▼

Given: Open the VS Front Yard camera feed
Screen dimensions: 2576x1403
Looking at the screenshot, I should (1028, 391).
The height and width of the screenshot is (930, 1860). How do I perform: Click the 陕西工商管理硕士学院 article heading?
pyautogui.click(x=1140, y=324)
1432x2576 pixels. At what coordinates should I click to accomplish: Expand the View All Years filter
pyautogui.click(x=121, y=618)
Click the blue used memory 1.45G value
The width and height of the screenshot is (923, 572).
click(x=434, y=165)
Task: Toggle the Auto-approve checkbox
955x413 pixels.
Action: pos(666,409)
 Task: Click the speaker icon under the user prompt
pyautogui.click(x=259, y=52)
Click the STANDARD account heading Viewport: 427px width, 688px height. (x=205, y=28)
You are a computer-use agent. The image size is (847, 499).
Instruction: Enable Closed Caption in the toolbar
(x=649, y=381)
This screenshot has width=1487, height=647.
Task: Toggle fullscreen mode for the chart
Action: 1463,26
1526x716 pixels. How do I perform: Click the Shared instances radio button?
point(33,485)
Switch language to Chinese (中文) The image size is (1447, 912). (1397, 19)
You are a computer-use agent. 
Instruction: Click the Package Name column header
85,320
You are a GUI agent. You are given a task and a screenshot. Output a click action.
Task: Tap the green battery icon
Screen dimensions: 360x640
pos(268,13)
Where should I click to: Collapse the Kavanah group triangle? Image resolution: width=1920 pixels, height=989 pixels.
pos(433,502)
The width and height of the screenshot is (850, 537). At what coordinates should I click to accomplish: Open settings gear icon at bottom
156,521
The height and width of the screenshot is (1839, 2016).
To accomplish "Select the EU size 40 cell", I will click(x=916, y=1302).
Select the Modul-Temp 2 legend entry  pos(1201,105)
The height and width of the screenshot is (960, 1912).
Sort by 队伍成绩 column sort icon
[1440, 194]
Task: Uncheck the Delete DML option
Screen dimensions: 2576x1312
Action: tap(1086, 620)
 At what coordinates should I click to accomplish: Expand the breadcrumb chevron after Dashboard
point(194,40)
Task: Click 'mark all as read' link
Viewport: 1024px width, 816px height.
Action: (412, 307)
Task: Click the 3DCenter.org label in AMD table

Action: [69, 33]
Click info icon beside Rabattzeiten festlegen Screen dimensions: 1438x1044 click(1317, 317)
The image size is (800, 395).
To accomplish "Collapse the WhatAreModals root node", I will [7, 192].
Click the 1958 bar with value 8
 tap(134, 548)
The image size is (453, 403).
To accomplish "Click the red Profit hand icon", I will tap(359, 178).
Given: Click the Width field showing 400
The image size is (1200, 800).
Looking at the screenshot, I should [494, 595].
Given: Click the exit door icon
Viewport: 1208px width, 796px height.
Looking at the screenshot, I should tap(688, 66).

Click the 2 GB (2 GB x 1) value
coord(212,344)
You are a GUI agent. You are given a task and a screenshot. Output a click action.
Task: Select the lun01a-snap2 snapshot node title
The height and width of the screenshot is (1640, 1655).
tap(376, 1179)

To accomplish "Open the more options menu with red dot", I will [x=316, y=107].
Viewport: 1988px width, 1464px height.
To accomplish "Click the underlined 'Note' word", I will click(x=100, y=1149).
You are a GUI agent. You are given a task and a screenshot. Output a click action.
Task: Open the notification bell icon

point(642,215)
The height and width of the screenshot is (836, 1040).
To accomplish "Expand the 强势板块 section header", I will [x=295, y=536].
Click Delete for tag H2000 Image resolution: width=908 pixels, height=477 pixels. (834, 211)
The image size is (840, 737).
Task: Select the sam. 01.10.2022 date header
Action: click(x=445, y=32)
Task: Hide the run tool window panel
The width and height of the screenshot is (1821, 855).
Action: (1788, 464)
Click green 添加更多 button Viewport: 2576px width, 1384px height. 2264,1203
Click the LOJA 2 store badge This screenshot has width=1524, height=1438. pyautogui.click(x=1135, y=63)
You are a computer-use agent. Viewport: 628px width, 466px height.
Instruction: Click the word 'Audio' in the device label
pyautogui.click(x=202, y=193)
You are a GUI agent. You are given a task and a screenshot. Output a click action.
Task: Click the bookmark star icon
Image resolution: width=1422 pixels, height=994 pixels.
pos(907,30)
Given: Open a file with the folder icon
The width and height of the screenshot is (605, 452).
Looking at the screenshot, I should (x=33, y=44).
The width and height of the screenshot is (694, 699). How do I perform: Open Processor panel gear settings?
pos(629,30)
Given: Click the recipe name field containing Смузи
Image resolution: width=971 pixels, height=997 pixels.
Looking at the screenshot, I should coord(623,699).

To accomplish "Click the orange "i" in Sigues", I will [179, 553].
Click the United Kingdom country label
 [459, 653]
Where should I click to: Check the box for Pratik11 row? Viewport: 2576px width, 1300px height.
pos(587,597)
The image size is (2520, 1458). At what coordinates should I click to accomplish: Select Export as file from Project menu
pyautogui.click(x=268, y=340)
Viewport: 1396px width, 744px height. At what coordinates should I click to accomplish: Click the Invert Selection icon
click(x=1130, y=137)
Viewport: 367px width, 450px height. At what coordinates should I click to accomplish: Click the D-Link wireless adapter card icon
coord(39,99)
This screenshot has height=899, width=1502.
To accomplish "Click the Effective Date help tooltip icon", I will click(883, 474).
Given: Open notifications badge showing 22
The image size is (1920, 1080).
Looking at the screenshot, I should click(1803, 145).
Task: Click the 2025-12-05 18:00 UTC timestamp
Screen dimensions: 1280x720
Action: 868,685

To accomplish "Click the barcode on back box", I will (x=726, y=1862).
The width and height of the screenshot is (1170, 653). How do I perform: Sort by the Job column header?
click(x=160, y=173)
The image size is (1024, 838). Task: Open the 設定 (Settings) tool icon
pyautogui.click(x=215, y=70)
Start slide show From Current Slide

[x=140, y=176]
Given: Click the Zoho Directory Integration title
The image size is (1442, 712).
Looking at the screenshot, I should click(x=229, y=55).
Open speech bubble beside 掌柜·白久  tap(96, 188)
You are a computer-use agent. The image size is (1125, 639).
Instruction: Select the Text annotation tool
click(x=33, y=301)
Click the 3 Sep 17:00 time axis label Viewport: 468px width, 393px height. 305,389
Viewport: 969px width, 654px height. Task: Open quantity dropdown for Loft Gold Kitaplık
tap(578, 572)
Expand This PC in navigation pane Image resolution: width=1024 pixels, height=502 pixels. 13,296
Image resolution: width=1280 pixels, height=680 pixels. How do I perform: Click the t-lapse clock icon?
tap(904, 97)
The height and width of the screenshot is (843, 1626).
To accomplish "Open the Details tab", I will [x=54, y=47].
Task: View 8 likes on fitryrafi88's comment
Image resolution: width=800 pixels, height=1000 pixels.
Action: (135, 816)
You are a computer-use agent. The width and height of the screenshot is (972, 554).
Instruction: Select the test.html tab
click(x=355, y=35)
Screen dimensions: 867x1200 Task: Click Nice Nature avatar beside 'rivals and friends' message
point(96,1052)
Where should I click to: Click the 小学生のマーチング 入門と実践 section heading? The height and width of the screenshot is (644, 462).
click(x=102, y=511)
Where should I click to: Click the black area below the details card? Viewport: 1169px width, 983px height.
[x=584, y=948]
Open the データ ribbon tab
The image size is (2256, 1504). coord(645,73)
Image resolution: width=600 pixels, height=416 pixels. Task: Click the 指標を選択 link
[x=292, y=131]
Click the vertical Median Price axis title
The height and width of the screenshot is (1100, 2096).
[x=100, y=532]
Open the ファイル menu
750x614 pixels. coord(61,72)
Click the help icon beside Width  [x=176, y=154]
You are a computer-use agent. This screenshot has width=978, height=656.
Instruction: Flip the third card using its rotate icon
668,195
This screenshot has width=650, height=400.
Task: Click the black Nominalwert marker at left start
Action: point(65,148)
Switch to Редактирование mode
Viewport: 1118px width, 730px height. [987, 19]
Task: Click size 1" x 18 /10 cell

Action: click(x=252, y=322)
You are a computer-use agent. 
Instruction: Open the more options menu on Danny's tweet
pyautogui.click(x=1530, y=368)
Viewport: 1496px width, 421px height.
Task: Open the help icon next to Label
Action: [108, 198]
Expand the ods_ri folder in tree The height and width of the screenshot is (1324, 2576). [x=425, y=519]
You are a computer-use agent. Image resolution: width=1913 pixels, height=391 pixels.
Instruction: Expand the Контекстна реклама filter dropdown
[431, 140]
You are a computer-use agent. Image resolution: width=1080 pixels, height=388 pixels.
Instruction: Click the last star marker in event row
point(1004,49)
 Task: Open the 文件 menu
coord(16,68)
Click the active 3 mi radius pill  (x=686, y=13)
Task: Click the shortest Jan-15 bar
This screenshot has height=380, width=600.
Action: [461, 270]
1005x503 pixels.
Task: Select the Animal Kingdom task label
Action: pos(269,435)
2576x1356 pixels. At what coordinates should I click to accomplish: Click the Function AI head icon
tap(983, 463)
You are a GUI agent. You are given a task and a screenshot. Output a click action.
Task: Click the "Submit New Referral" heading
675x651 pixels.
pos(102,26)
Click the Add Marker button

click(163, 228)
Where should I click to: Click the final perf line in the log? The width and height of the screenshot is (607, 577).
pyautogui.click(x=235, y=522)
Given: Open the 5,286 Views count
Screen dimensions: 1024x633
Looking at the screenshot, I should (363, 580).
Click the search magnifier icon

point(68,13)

▲

Task details: Please rewrite the records from the line with "Expand This PC" up to and including the line with "Click the help", changing "Open the" to "Go to the" and leaving all else as it is. Return only those lines.

Exercise result:
Expand This PC in navigation pane Image resolution: width=1024 pixels, height=502 pixels. 13,296
Image resolution: width=1280 pixels, height=680 pixels. How do I perform: Click the t-lapse clock icon?
tap(904, 97)
The height and width of the screenshot is (843, 1626).
To accomplish "Go to the Details tab", I will [x=54, y=47].
Task: View 8 likes on fitryrafi88's comment
Image resolution: width=800 pixels, height=1000 pixels.
Action: (135, 816)
You are a computer-use agent. The width and height of the screenshot is (972, 554).
Instruction: Select the test.html tab
click(x=355, y=35)
Screen dimensions: 867x1200 Task: Click Nice Nature avatar beside 'rivals and friends' message
point(96,1052)
Where should I click to: Click the 小学生のマーチング 入門と実践 section heading? The height and width of the screenshot is (644, 462).
click(x=102, y=511)
Where should I click to: Click the black area below the details card? Viewport: 1169px width, 983px height.
[x=584, y=948]
Go to the データ ribbon tab
The image size is (2256, 1504). coord(645,73)
Image resolution: width=600 pixels, height=416 pixels. Task: Click the 指標を選択 link
[x=292, y=131]
Click the vertical Median Price axis title
The height and width of the screenshot is (1100, 2096).
[x=100, y=532]
Go to the ファイル menu
750x614 pixels. coord(61,72)
Click the help icon beside Width  [x=176, y=154]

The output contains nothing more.